Ex-minister demands halt to Linky meter rollout
Former environment minister calls for investigation into possible health risks
A former minister has called on the government to halt the roll-out of Linky electricity meters amid claims they are dangerous for people's health.
Lawyer Corinne Lepage, who was environment minister between 1995 and 1997 has called on current incumbent of her government post, Nicolas Hulot, and health minister Agnès Buzyn to suspend the deployment of Linky meters as a precaution, after many users claimed electromagnetic radiation was affecting their health.
She has called for scientific studies "to assess the health effects of these meters".
"If the government does not react within two months, we will launch a class action against the State in the tribunal administratif on behalf of the mayors and citizens opposed to Linky," Ms Lepage told Le Parisien.
The threat of legal action comes on top of another court case.
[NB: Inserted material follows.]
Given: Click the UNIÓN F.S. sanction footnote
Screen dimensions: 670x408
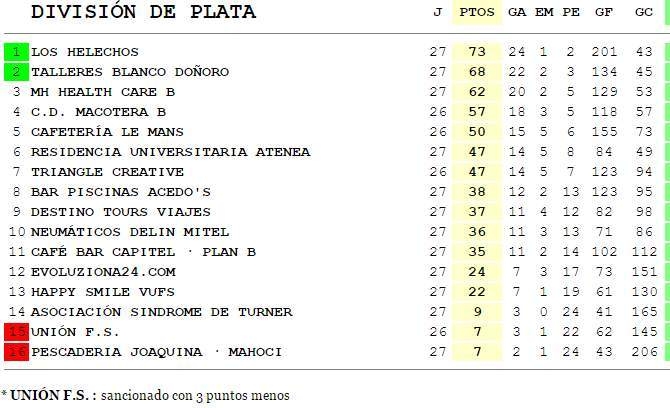Looking at the screenshot, I should point(145,395).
A lawyer is due to file a summary judgment on June 5 with 11 regional courts on behalf of 3,000 householders who want the meter withdrawn or who refuse to have one fitted at their homes.
Meanwhile, an email calling for the suspension of the Linky programme, signed by 92 associations, was sent to MPs.
Enerdis has insisted that the meters "present no danger", adding "This has been demonstrated twice by reports from the Agence nationale de sécurité sanitaire (Anses) which conclude that the emission level is very low and the same as an induction hob, hair dryer or refrigerator."
In December 2016, an Anses survey concluded that "exposure to electromagnetic fields emitted by meters is unlikely to cause short- or long-term health effects".
However, Anses qualified its position by pointing out that its judgment is based on "data available to date".
Ms Lepage said. "Twenty years ago, the same health authorities explained that mobile phone waves were not serious. Since then, we have realized that this can have effects on health and on some people more than others."
Some 10million Linky meters have already been installed at a rate of 30,000 a day. Some cities, such as Lyon, Nice or Amiens, are already fully equipped and the objective is to reach 35 million meters by the end of 2021.